TO DO
When you reach the line with "442x311 pixels.", start repeating the lines exactly and keep going to the end of the records, but drop every picture.

======== DATA EXCERPTS

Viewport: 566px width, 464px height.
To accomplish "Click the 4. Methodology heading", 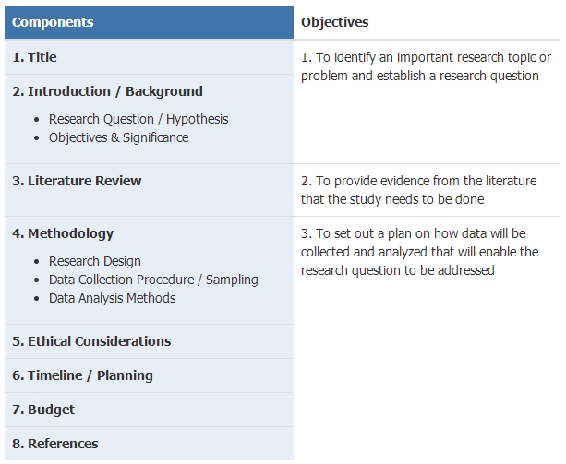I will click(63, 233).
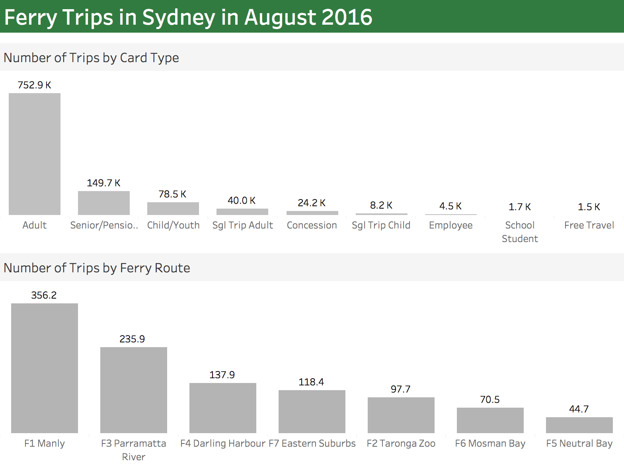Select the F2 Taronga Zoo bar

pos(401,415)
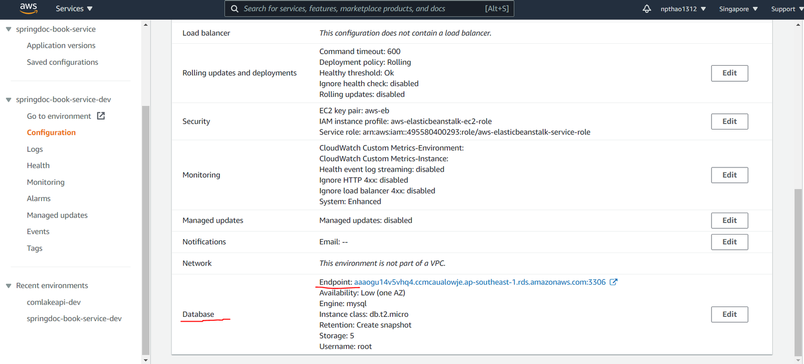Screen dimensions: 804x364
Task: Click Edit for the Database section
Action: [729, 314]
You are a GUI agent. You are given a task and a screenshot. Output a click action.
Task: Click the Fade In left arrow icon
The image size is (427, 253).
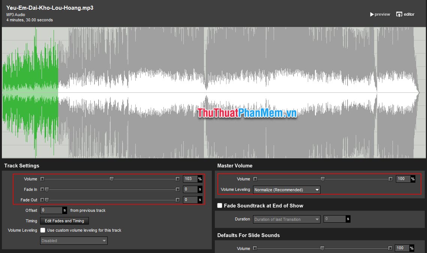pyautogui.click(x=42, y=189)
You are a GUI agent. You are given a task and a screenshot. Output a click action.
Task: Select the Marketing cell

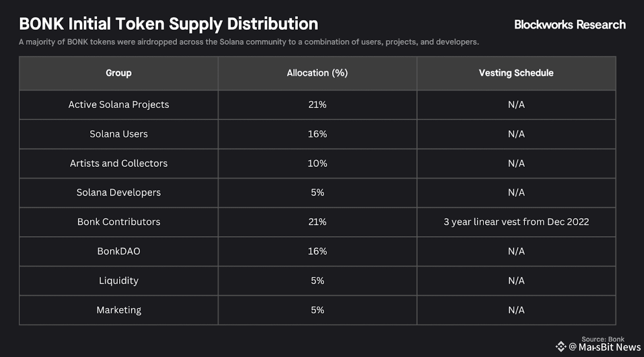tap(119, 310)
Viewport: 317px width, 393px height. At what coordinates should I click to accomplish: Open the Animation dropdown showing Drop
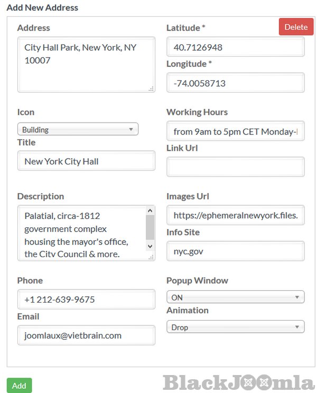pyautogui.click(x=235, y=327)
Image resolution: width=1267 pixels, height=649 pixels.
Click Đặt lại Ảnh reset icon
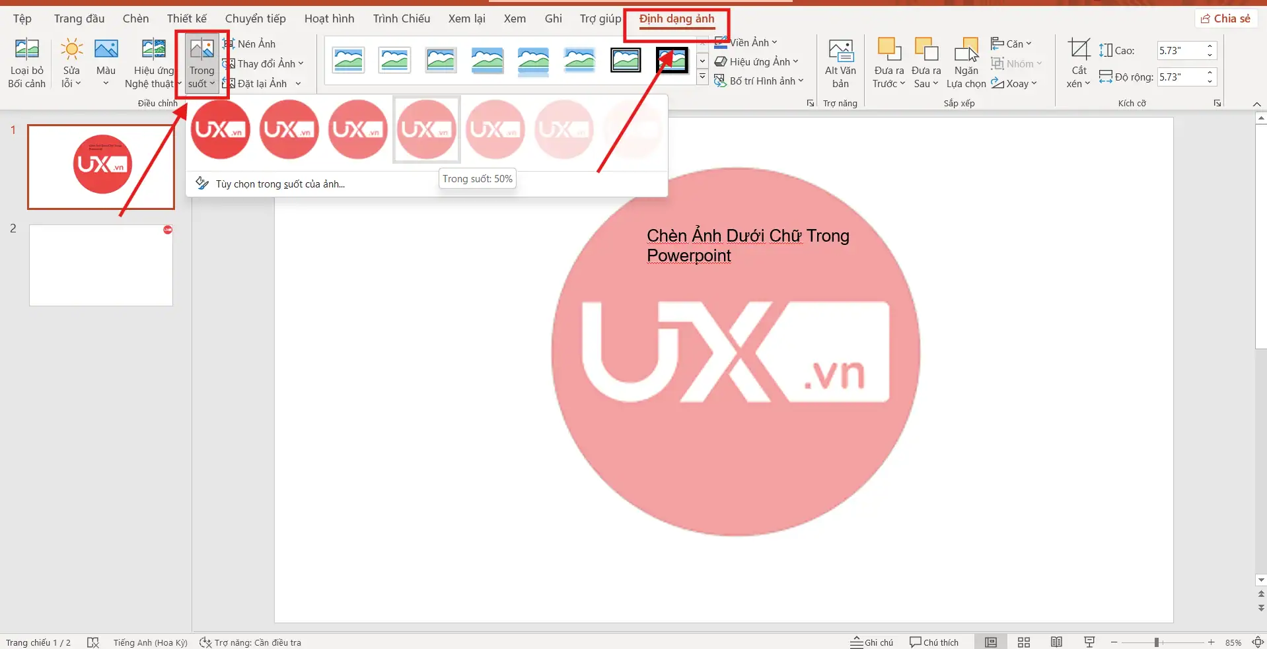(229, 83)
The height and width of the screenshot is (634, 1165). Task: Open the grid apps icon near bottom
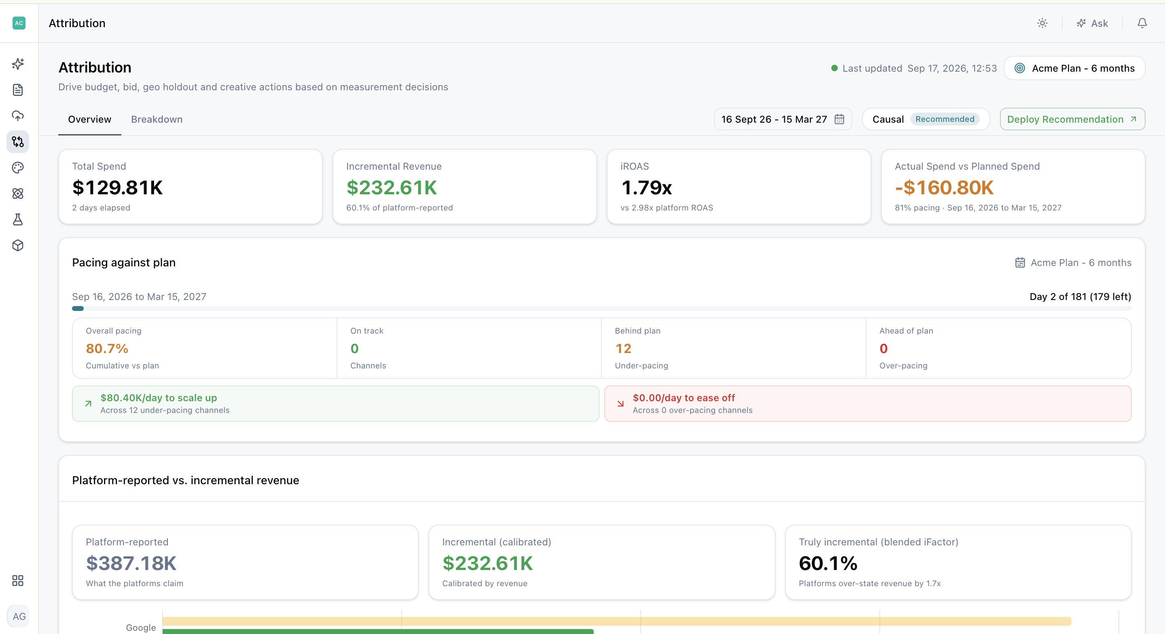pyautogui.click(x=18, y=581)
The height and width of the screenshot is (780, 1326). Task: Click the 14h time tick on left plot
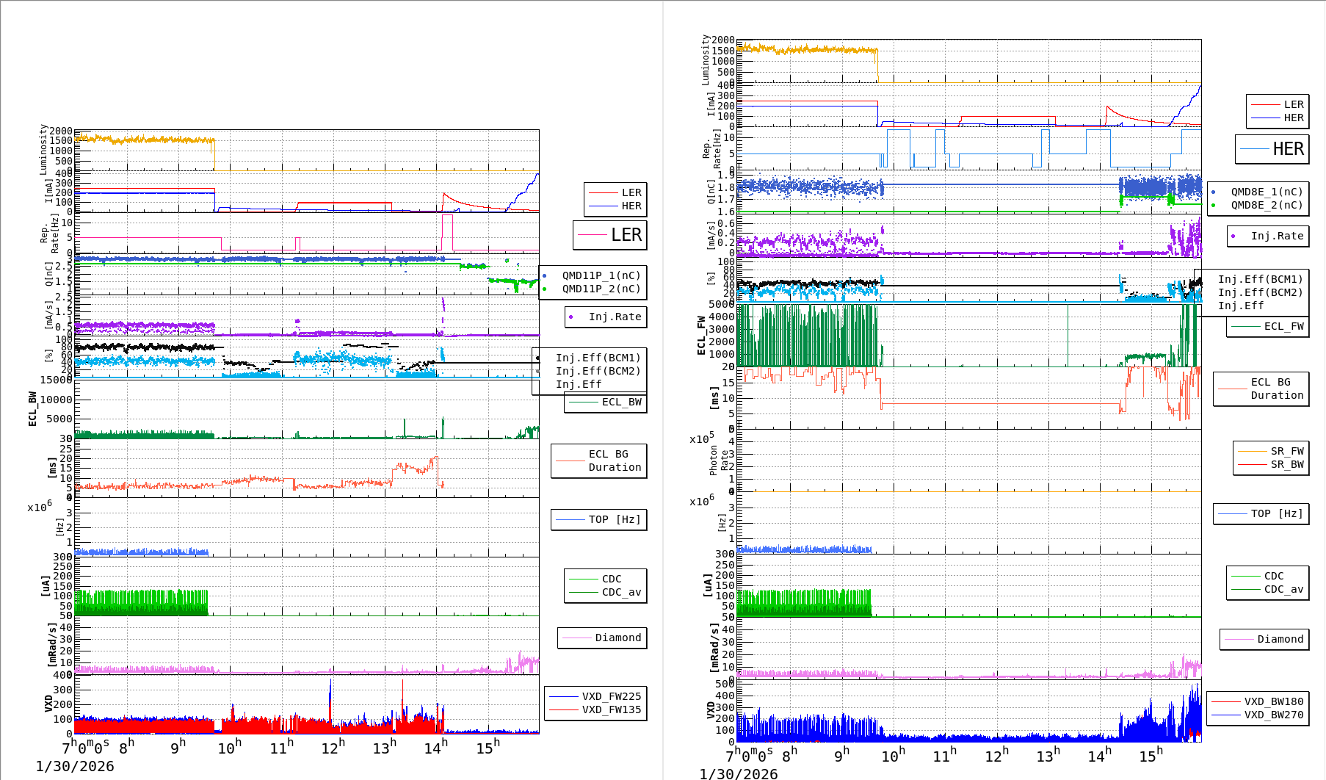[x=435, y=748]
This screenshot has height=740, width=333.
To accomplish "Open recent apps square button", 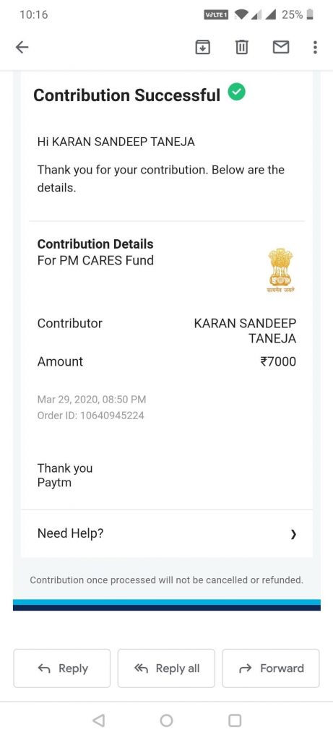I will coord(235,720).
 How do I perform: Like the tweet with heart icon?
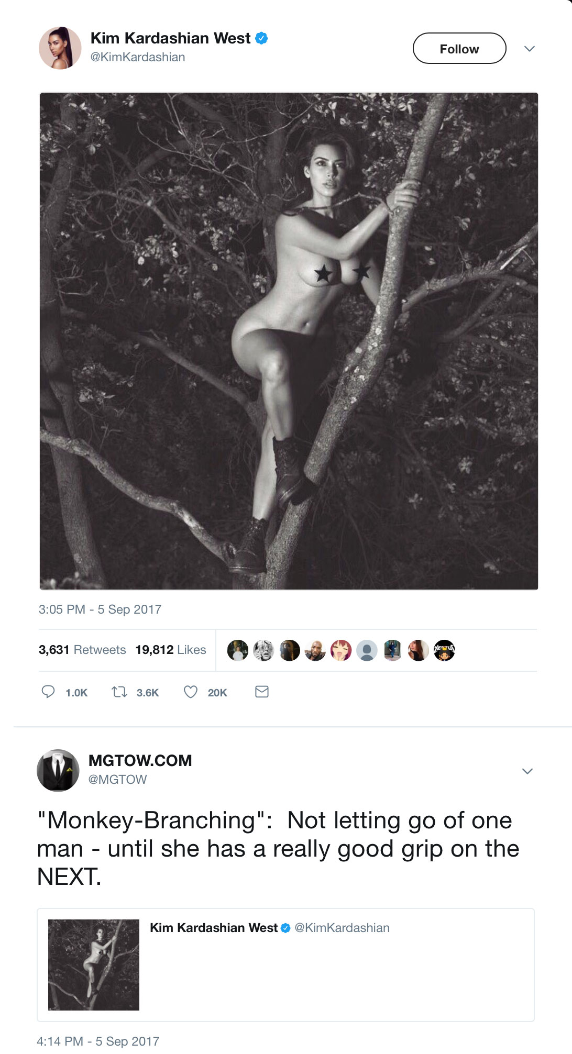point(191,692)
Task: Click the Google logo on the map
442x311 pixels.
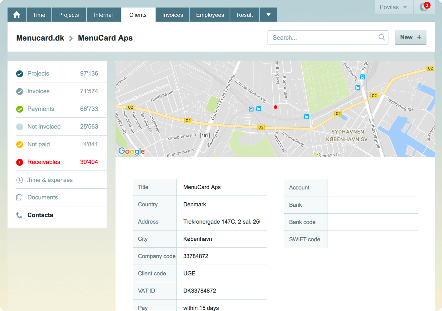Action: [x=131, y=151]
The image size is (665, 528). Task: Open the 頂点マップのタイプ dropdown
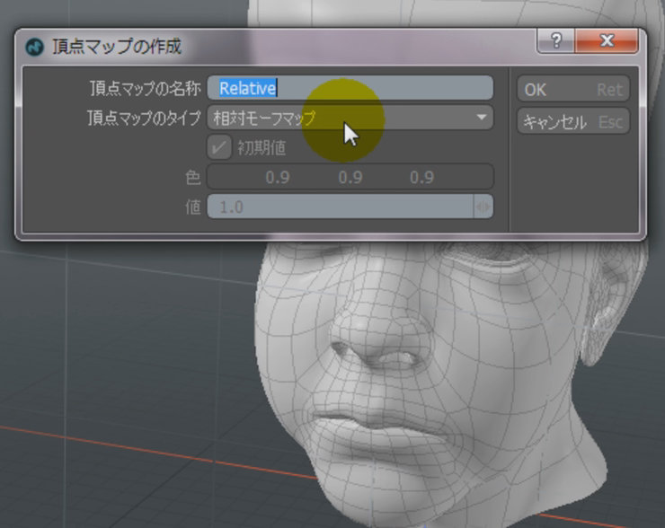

================

RESULT
442x311 pixels.
Action: [x=131, y=151]
The image size is (665, 528). Task: Open the 頂点マップのタイプ dropdown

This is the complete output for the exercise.